L’ancienne métaphysique et le positivisme moderne sont dans le même cas et présentent entre eux le même rapport. La philosophie positive a été une réaction grandiose de l’esprit inductif ou scientifique contre l’ancien esprit métaphysique et foncièrement déductif. Un philosophe contemporain, M. Glay, le reconnaît judicieusement. « La déduction, dit-il, la déduction qui part des axiomes, ayant obtenu un succès éclatant dans la construction des mathématiques, avait fourvoyé la spéculation dans le labyrinthe de la métaphysique, où elle épuisait l’intelligence humaine. Et cependant l’induction, se fondant sur des données sans garantie, prouvait par ses résultats qu’elle était dans une voie meilleure. Il arriva que la métaphysique et sa méthode perdirent ainsi tout crédit auprès du sens commun, qui, dès lors, inclina vers la résolution de borner la spéculation à la simple recherche de la connaissance sans garantie.

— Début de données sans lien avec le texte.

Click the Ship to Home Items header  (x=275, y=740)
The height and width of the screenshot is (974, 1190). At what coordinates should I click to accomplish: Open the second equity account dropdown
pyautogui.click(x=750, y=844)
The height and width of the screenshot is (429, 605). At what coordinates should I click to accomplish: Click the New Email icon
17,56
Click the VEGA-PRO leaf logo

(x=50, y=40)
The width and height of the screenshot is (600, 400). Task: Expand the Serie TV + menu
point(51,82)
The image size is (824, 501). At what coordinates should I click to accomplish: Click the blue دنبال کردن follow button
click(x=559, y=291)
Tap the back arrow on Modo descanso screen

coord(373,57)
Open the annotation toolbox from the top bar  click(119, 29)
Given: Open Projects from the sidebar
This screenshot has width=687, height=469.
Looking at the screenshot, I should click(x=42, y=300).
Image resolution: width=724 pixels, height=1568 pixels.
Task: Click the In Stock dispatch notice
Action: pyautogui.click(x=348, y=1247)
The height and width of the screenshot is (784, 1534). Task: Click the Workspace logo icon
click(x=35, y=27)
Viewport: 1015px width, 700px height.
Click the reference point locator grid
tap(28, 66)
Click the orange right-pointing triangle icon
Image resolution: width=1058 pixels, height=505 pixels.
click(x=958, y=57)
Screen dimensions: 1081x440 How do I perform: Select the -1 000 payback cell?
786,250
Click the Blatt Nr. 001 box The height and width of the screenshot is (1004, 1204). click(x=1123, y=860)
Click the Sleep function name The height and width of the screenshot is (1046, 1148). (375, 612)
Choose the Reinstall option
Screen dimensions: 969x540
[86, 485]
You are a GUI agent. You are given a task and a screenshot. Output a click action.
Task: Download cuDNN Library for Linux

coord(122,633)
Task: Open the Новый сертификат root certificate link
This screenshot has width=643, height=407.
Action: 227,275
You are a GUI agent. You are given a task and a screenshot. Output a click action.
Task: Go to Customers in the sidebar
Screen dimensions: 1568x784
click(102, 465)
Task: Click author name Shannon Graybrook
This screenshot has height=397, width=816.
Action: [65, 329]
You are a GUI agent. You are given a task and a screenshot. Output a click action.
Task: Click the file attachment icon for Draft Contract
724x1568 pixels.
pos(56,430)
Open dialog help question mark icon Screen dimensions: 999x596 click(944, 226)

Désormais, il ne devait reconnaître comme critère du vrai que l’utilité, surtout celle qui consiste à prévoir. En outre, et sans y prendre garde, il s’arrogea le droit de rejeter les données qui contrariaient ses tendances, à savoir, celles qui penchaient vers la métaphysique. En cela son élan lui fit dépasser la borne. Il eût pu se maintenir sur la pente sans tomber dans la métaphysique même[1]. »

L’accusation de métaphysique inconsciente portée ici contre le

  1. Clay, l’Alternative. Paris, Alcan, 1886, p. 192.